Come è nato il progetto di questo documentario?
Jim Carrey : È stata una cosa che ho generato io, in fondo. O meglio, l’artefice in realtà è Andy con il suo genio. Nella mia testa, pensavo che fosse Andy a realizzare il film, non che fossi io. Prima di arrivare sul set pensavo: “Andy ritornerà per girare”.

In quel film si immedesimò completamente in Andy Kauffman…
Jim Carrey: Il mio impegno fu psicotico in Man on the Moon. Ho avuto il sospetto che Andy e io rivestivamo personaggi insieme. Ho sempre chiesto chi è che recita la mia vita. Chi è?

Dato che lei mette sempre molto del suo nella creazione dei personaggi, ha mai pensato di fare il regista?
Jim Carrey: Si ci ho pensato, ma ci sono registi per mestiere, come Chris ad esempio, che sviluppano tutte le idee. Io amo avere libertà nei miei progetti per esplorare ogni strada dei personaggi che interpreto. Potrei diventare regista, ma solo se non facessi l’attore.

Il documentario mostra tanto la sua genialità quanto la sua fragilità…
Jim Carrey. All’inizio credevo che la mia personalità fosse tutto nella mia carriera. Tutto è sempre stato centrato sulla mia personalità e sull’atteggiamento dei personaggi nei film. Ma dopo un po’ che rivesti un personaggio, anche tu diventi un personaggio. C’è qualcuno che ha interpretato tutta la mia vita e sto cercando di capire chi è. Noi, tutti, non siamo un io. Siamo solo un’energia a cui viene data un’etichetta. Trascorriamo la nostra vita a cercare ancore per la nostra identità ma in realtà non esistiamo. Siamo solo delle idee. E ci mettiamo addosso un braccialetto, con tanti ciondoli, che sono le nostre idee. Ma noi non siamo tutto questo, non siamo niente.

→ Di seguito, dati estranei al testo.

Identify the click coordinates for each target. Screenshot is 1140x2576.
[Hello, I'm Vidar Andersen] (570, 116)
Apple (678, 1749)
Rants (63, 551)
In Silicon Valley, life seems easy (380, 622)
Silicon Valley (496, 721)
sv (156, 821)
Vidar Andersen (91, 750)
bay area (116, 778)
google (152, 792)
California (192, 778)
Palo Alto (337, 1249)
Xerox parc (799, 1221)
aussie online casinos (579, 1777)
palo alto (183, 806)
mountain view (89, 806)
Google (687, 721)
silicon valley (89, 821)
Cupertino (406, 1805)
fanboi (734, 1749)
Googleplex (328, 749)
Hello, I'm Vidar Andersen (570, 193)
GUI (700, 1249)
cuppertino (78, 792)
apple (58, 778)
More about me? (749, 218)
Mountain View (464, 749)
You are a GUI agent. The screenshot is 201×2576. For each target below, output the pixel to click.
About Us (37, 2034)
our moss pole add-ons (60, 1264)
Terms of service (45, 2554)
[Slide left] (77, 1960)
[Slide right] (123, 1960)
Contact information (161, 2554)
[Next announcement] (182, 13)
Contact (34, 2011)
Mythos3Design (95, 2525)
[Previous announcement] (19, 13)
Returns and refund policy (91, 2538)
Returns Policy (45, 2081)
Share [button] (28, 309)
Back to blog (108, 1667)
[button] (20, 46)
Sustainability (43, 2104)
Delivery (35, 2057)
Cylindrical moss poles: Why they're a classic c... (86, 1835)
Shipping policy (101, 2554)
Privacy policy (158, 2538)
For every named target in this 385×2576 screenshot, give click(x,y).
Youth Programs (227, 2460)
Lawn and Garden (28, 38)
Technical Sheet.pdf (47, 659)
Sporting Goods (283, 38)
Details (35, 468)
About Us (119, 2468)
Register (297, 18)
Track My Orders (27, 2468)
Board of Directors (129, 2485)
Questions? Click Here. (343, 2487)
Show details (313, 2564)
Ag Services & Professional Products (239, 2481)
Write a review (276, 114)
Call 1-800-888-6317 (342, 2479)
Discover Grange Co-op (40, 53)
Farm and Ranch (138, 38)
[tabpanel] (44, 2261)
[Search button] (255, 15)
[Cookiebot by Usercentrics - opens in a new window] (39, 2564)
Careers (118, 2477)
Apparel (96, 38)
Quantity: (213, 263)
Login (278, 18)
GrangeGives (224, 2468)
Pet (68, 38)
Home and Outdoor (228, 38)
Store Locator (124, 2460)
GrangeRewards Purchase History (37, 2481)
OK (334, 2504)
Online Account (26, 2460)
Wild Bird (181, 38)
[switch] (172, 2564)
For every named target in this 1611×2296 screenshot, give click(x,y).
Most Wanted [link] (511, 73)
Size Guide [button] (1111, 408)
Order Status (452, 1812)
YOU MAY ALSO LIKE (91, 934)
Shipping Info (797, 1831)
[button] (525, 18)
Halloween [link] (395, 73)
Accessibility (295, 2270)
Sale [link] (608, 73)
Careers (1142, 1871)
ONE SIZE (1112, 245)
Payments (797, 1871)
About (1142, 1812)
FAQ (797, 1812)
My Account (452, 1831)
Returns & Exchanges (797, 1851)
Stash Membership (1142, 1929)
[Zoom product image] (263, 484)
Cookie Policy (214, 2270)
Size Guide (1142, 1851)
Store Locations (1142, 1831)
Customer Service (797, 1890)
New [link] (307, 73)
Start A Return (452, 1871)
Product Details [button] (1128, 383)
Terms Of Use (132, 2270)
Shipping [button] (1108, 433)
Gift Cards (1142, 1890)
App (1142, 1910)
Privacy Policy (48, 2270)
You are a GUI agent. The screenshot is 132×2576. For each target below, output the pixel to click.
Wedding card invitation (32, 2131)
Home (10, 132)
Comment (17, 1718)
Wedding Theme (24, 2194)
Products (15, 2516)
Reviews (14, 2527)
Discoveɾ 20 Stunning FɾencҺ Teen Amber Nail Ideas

Dove è andata la comicità del primo Jim Carrey?
Jim Carrey. Io non sono solo uno che fa smorfie. Potrei raccontarvi il significato spirituale dietro ogni smorfia della mia carriera. C’è spiritualità dietro il mio lavoro, anche dietro a Scemo e più scemo. Ma fortunatamente ho trovato registi che hanno visto oltre la superficie, come Chris Smith.

Cosa pensa dei comici di oggi, della commedia americana contemporanea?
Jim Carrey: Ci sono cose che mi fanno ridere e altre meno. Ad esempio, ultimamente ho amato Get Out. Ogni generazione ha i suoi comici. Io ai miei tempi, volevo distruggere Hollywood, non volevo farne parte. Volevo prendere in giro quelli egocentrici, i leader, quelli con l’atteggiamento à la Clint Eastwood, volevo prendere in giro i film. Io ho sempre cercato qualcosa di sovversivo, che secondo me ci deve sempre essere. Basta essere onesti. L’onestà è sovversiva. Tutti indossano una maschera, e se uno è autentico, senza maschera, tutti gli altri si sentono in difficoltà. E lo dico qui, a Venezia, nella città delle maschere.

La sua arte comica ricorda molto quella dell’appena scomparso Jerry Lewis…
Jim Carrey: Jerry Lewis era un genio assoluto, un artista stratificato, che proponeva tante modi diversi di recitare. La scomparsa di Jerry è stato un dramma, ma la sua vita è stata incredibile. Io da ragazzo ero telepaticamente collegato a lui. Per me lui significa tanto.